_Exercise requirements_
Give again, word for word, every line in the entries below from the line with "Services (194, 214)" up to and including the line with "[Nexterprise] (68, 21)", and no other line.

_Source material_
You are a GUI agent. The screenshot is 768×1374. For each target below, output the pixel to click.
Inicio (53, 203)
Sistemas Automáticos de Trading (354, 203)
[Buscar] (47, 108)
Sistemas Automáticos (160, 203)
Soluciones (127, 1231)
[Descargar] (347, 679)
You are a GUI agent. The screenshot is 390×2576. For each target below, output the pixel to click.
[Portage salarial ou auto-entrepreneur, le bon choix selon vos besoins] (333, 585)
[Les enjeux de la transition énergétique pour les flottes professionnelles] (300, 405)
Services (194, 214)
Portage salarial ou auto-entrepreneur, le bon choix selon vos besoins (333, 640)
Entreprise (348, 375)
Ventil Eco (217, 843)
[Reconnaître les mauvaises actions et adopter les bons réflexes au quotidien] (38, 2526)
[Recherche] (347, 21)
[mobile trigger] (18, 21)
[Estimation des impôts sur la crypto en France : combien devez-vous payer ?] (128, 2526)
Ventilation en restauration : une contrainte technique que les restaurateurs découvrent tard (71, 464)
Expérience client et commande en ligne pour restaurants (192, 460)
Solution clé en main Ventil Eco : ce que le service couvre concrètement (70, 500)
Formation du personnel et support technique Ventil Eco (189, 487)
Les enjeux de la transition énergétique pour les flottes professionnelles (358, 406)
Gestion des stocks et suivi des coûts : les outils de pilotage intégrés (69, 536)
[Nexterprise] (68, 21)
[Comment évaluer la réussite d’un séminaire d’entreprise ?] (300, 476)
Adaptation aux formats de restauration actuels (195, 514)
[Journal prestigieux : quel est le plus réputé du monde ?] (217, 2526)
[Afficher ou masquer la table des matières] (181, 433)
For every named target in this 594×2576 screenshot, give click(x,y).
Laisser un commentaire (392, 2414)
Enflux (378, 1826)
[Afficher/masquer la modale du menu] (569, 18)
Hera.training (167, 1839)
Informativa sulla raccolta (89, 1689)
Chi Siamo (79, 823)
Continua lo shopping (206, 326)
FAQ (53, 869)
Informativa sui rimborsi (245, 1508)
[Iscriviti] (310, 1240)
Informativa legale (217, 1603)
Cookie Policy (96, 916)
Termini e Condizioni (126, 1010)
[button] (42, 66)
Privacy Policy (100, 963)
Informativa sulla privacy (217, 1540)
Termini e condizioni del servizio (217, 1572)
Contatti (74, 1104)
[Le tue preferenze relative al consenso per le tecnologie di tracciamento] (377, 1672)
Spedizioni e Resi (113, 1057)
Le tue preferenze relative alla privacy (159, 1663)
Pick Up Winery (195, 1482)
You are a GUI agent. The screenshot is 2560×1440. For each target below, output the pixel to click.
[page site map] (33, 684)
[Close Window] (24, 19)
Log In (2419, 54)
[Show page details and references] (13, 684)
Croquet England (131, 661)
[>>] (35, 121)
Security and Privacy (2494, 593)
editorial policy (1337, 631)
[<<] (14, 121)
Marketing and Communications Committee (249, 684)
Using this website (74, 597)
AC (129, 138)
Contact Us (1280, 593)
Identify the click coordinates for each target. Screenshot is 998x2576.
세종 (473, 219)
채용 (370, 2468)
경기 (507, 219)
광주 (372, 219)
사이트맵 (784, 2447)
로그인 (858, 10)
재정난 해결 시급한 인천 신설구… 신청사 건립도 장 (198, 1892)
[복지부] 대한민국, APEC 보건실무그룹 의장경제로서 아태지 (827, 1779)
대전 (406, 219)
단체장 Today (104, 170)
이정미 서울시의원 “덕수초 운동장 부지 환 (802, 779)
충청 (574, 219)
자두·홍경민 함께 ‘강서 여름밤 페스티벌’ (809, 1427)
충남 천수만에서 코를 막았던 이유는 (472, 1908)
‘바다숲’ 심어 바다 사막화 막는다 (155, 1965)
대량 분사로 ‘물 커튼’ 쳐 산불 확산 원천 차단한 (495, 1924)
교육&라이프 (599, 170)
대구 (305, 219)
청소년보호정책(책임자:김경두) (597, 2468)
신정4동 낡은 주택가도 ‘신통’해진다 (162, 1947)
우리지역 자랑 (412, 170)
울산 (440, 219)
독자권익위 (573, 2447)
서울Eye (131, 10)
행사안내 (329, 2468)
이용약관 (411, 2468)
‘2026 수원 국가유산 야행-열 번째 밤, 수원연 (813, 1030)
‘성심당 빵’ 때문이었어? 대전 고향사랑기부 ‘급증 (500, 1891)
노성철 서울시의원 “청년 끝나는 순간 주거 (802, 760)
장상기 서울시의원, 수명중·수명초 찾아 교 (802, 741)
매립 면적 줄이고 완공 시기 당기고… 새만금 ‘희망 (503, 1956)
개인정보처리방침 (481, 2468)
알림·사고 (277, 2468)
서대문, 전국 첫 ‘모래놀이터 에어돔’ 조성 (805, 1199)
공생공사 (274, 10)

_Expected output_
Services (194, 214)
Portage salarial ou auto-entrepreneur, le bon choix selon vos besoins (333, 640)
Entreprise (348, 375)
Ventil Eco (217, 843)
[Reconnaître les mauvaises actions et adopter les bons réflexes au quotidien] (38, 2526)
[Recherche] (347, 21)
[mobile trigger] (18, 21)
[Estimation des impôts sur la crypto en France : combien devez-vous payer ?] (128, 2526)
Ventilation en restauration : une contrainte technique que les restaurateurs découvrent tard (71, 464)
Expérience client et commande en ligne pour restaurants (192, 460)
Solution clé en main Ventil Eco : ce que le service couvre concrètement (70, 500)
Formation du personnel et support technique Ventil Eco (189, 487)
Les enjeux de la transition énergétique pour les flottes professionnelles (358, 406)
Gestion des stocks et suivi des coûts : les outils de pilotage intégrés (69, 536)
[Nexterprise] (68, 21)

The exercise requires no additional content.